Objective:
Reproduce verbatim every line of the rows, from the one containing "980x672 pixels." down to the end of the rows, with both ends included. Leave the pictures out of your reply.

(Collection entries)
-- -- --

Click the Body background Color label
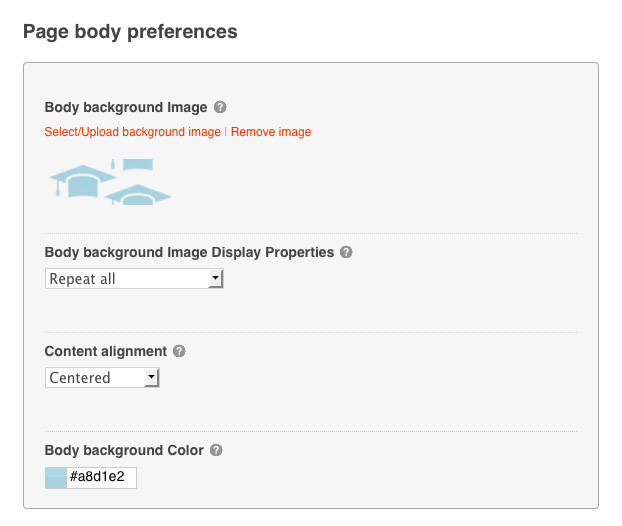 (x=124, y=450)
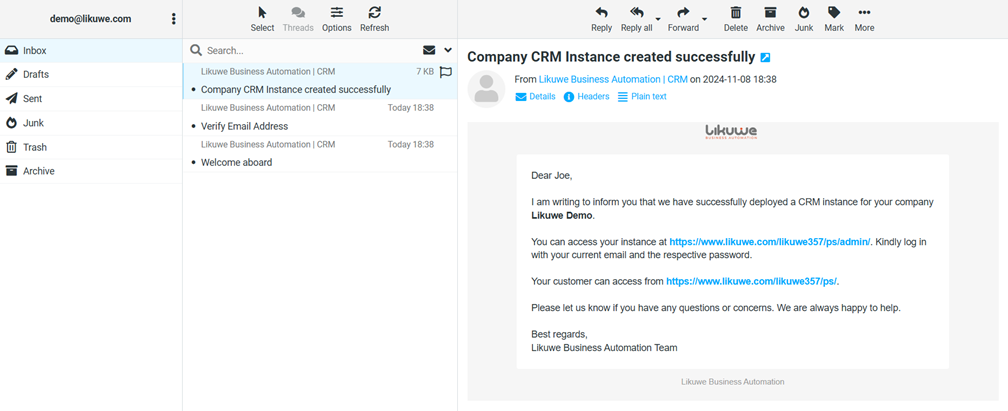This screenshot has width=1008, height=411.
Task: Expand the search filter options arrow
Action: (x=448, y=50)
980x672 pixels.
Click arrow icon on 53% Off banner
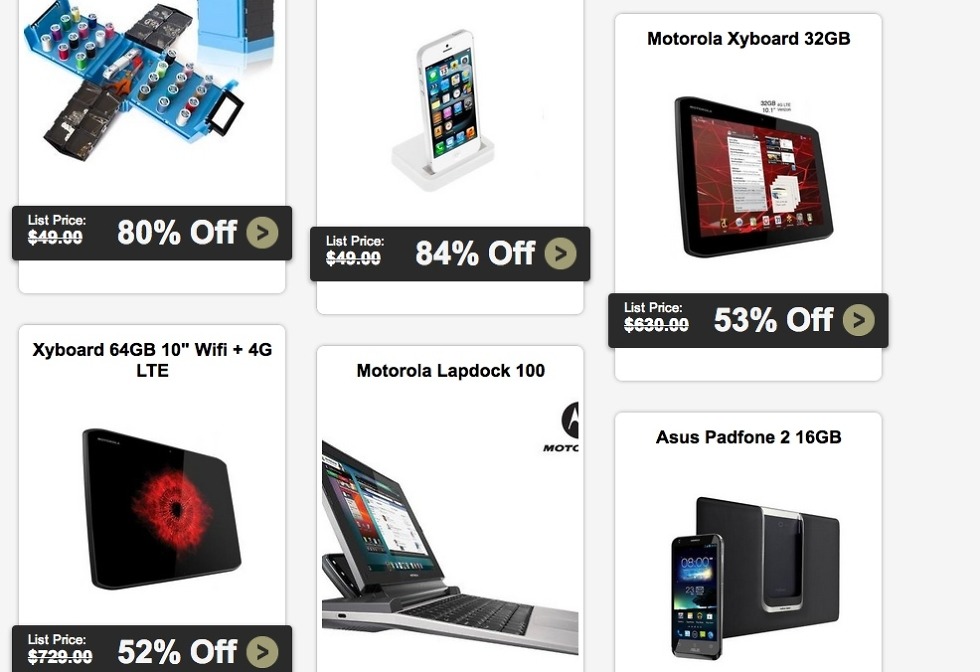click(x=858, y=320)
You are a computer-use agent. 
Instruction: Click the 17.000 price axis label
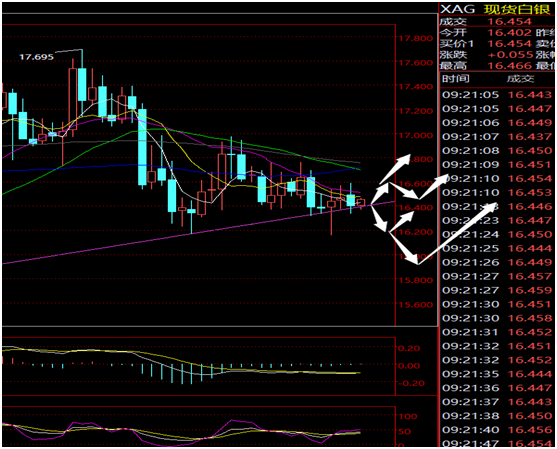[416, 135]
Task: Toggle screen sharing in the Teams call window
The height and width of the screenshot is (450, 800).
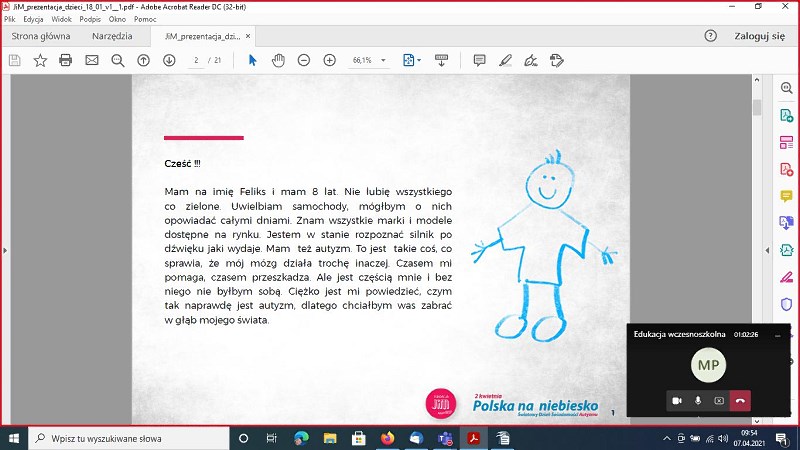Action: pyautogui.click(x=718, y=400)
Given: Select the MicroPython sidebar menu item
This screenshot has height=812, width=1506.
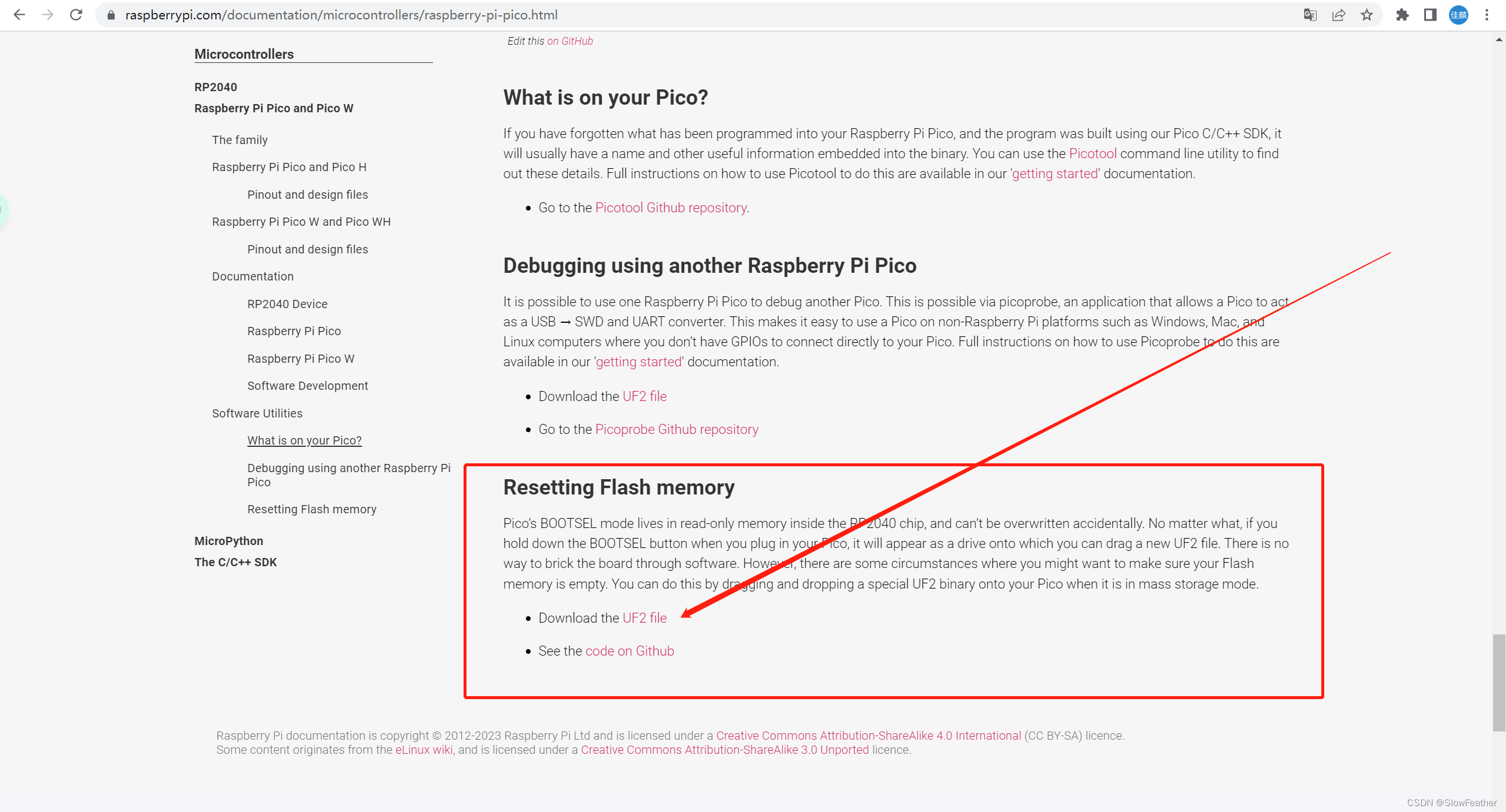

-- -- --

Expected answer:
980x672 pixels.
Click arrow icon on 53% Off banner
click(x=858, y=320)
You are a computer-use agent. 
Instruction: Click the 17.000 price axis label
[416, 135]
Task: Toggle screen sharing in the Teams call window
The height and width of the screenshot is (450, 800).
Action: pyautogui.click(x=718, y=400)
Given: Select the MicroPython sidebar menu item
This screenshot has height=812, width=1506.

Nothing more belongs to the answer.